Given the popularity of the Control game mode, Pantheon is undoubtedly going to be one of the most recognizable new locales. Set in the Black Garden, this symmetrical map offers lots of twists and turns along three distinct routes. When playing Control, the laterally aligned control points present an interesting strategic challenge, since your team can focus on trying to take the hotly contested center space, but can get in big trouble if it loses control of home base, leaving your team to get smashed in the middle.
Skyshock should be a welcome addition to vehicle enthusiasts, but based on my playtime, it should also draw in some players who were frustrated by earlier vehicle maps that could get dominated by canny vehicle drivers. Instead, Skyshock keeps one side of the map more focused on vehicle play, and the other side includes plenty of cover for infantry to stay largely segregated. The setting of a Hive crash site in the Cosmodrome also makes for some fun eye candy.

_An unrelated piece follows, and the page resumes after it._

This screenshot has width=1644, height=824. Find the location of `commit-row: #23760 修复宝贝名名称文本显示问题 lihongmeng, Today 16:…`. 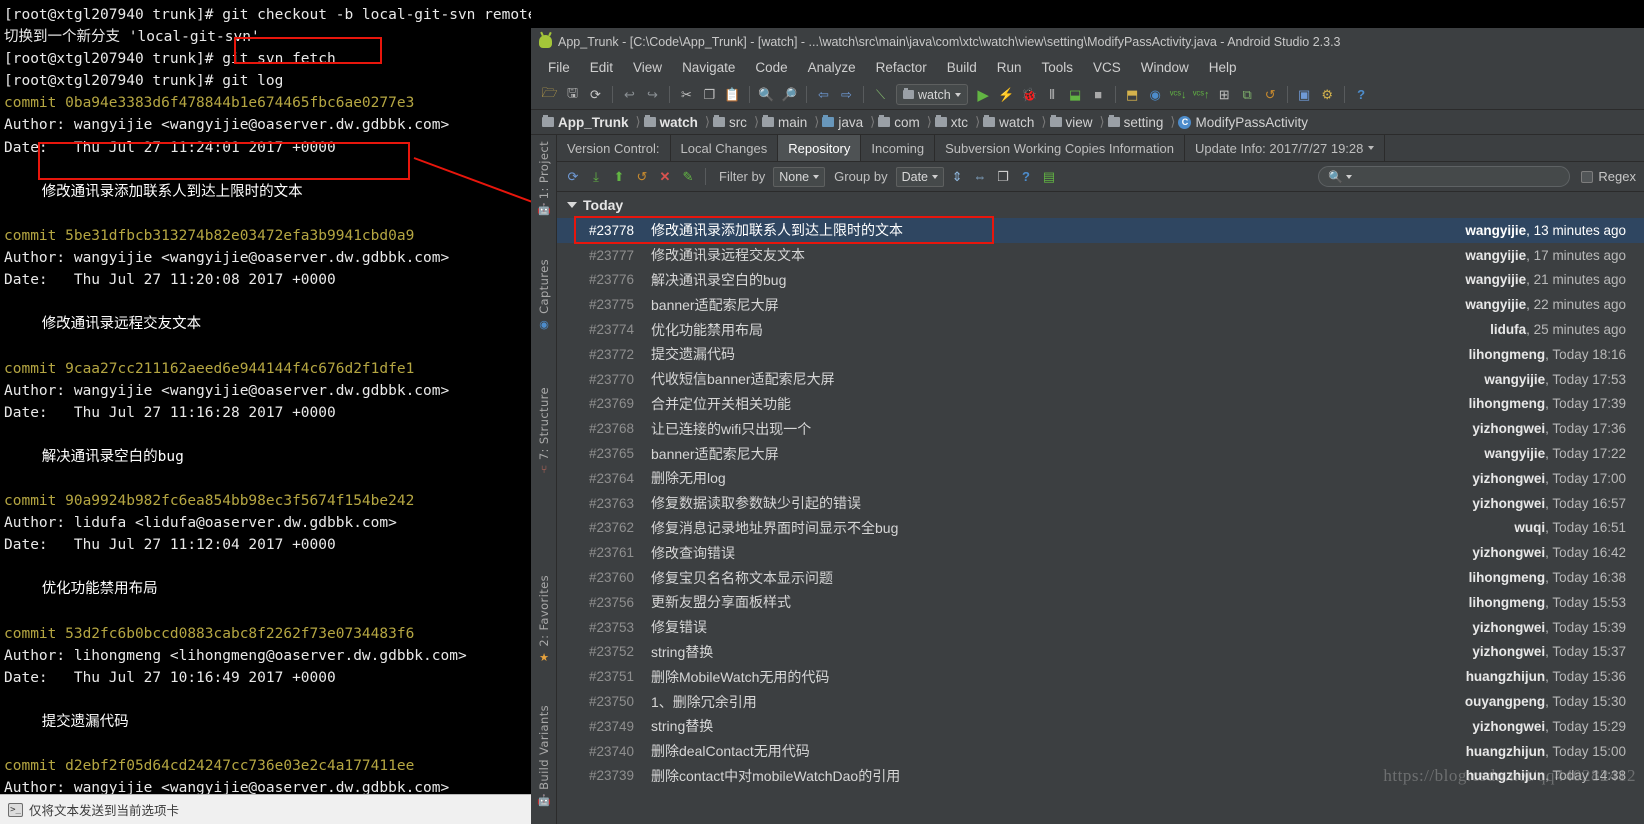

commit-row: #23760 修复宝贝名名称文本显示问题 lihongmeng, Today 16:… is located at coordinates (1100, 578).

For my part, the Cauldron is the most visually arresting new map. This Hive cathedral is ideal for small team conflicts, and is focused on a number of tight choke points where furious close-quarters battles tend to go down. While playing against the folks who make the game is always humbling, this was the map where I most felt like knowledge of the layout was a big plus, and I regularly found myself falling into deadly snares as I rounded a corner or stepped through a door.
From a playlist perspective, the three new maps and the various game modes you can play on them will show up in playlist rotation, and Bungie told me that the available experiences will alternate between 12- and 6-player modes. The playlists available to play in the Director are set to change each week.
How Bungie Plays Destiny
While it was exciting to dig into Destiny’s first major expansion, one of the most striking aspects of my visit to Bungie involved the conversations I had with the team members. Specifically, Bungie’s approach to playing their own game is surprising; Bungie developers play the game alongside all of us on the retail servers, and don’t cheat to get ahead.
As a result, I was surprised by how many of the developers piped up with their own frustrations at Destiny before I even mentioned them coming from the community. Like the broader game population, several Bungie devs bemoaned the tedious work of farming for destination materials in the launch game. Another spoke about their frustration at waiting for raid boots to drop in the Vault of Glass after weeks of fruitless attempts.
By engaging with Destiny side-by-side with the gaming community, the developers at Bungie are more than aware of the places in which Destiny still struggles. In many cases, I heard from team members about how eager they are to see specific changes go in that will improve the experience.
Given its scope and size, The Dark Below isn’t aiming to reinvent the Destiny experience. However, my time with the game has me excited, as it’s clear that Bungie is paying close attention to its players, and endeavoring to polish the game with each passing week and expansion.
The community response to the new upgrade systems, quest lines, and more are undoubtedly going to shape where Bungie goes from here with Destiny. Based on what I heard during my time at the studio, the developers are listening; they may even be doing so silently right by your side as you play.